Your answer is a copy of every line in the records where "bottom" appears.

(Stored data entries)

******************************

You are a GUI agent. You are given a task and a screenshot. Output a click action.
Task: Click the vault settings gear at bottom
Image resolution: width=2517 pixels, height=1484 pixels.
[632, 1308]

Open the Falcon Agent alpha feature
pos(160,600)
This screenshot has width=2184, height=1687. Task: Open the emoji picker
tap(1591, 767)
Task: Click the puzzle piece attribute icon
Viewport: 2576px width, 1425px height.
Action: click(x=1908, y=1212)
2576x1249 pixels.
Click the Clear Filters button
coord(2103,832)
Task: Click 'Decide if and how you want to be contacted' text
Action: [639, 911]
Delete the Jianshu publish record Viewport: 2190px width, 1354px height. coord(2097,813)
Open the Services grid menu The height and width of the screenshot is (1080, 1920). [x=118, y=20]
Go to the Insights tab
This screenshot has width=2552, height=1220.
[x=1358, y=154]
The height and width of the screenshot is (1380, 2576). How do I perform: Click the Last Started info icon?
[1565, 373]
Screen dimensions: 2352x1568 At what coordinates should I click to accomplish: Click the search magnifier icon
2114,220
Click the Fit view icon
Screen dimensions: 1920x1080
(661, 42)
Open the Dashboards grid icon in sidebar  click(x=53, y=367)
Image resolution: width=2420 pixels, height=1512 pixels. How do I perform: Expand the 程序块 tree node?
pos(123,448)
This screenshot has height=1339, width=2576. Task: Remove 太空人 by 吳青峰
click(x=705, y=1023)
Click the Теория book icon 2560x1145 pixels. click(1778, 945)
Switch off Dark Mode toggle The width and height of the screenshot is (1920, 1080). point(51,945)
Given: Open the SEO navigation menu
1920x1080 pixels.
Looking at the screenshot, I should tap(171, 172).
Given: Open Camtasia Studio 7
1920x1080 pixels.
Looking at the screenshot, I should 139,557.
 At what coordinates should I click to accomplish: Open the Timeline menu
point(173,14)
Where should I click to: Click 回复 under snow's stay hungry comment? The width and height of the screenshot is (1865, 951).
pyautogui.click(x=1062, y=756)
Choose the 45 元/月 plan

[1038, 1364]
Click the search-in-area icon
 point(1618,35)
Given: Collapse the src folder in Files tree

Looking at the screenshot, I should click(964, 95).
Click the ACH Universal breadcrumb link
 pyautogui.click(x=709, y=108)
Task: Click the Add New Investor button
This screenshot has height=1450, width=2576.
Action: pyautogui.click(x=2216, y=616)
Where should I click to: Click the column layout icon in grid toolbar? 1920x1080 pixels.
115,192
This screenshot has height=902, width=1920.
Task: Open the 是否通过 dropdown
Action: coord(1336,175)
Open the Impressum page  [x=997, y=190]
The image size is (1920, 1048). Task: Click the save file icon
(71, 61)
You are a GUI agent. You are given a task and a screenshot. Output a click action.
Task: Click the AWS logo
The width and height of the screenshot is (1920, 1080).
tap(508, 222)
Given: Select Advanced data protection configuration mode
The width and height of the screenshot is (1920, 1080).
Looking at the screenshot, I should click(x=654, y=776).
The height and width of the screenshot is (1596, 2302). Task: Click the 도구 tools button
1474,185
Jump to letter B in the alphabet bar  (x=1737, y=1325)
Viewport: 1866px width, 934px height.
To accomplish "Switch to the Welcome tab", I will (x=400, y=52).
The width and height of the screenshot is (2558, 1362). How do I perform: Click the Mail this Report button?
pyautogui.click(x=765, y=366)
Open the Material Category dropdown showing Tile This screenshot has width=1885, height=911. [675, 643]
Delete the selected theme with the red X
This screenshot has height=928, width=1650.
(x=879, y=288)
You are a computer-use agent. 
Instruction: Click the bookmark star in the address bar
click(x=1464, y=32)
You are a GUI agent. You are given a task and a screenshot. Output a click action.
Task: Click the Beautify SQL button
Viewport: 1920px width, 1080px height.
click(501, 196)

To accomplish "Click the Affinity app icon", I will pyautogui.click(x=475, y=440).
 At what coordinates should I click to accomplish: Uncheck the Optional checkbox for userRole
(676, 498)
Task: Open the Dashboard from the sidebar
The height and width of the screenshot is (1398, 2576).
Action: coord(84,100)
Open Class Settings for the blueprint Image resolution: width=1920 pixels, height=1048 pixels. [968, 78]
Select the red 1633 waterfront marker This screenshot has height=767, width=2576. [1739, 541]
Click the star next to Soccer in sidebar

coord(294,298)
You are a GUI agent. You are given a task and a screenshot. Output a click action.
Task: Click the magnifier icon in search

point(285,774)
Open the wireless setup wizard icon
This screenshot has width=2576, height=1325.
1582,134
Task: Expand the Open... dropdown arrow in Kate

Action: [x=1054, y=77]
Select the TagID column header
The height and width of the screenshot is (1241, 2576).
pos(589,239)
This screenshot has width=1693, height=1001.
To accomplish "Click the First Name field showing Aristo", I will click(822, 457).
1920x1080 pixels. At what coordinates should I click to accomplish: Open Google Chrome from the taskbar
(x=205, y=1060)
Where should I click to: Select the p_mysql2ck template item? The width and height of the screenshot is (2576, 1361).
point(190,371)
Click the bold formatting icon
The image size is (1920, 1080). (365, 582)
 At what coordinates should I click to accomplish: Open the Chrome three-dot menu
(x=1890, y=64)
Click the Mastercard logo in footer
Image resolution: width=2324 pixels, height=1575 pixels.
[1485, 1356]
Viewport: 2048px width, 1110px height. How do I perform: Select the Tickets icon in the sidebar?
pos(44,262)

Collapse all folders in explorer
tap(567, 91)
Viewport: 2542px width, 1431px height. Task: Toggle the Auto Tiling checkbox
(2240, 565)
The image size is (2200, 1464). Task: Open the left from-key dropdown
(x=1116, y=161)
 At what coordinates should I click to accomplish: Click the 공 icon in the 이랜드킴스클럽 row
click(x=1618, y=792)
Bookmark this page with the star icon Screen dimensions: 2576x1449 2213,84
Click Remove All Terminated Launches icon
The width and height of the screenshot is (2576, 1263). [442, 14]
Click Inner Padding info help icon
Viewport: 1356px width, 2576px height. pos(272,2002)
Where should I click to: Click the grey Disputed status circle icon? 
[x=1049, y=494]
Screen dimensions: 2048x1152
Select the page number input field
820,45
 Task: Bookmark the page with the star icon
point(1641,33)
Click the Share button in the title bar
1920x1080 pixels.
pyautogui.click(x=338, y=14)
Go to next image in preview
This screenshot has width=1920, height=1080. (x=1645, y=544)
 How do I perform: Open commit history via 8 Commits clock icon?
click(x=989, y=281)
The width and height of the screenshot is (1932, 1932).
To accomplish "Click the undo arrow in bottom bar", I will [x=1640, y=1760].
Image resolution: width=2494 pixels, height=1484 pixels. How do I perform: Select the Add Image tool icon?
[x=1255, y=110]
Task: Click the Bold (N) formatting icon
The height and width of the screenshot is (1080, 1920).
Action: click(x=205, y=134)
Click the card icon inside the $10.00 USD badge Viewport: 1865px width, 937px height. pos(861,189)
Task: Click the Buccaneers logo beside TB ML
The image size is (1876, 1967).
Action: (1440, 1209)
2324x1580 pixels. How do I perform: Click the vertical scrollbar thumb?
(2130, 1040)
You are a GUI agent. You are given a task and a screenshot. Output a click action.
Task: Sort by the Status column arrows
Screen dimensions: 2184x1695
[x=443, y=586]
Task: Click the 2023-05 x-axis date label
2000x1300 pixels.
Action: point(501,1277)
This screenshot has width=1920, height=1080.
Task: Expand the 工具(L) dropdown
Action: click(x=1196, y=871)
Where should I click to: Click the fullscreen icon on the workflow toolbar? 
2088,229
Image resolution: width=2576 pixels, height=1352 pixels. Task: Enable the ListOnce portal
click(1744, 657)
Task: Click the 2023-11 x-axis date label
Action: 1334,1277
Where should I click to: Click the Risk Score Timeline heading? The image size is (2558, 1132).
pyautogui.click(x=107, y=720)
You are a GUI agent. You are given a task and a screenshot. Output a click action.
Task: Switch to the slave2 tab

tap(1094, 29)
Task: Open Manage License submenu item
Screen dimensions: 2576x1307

******************************

▶ EXERCISE SOLUTION:
Task: Click the vault settings gear at bottom
To accomplish "Click the undo arrow in bottom bar", I will [x=1640, y=1760].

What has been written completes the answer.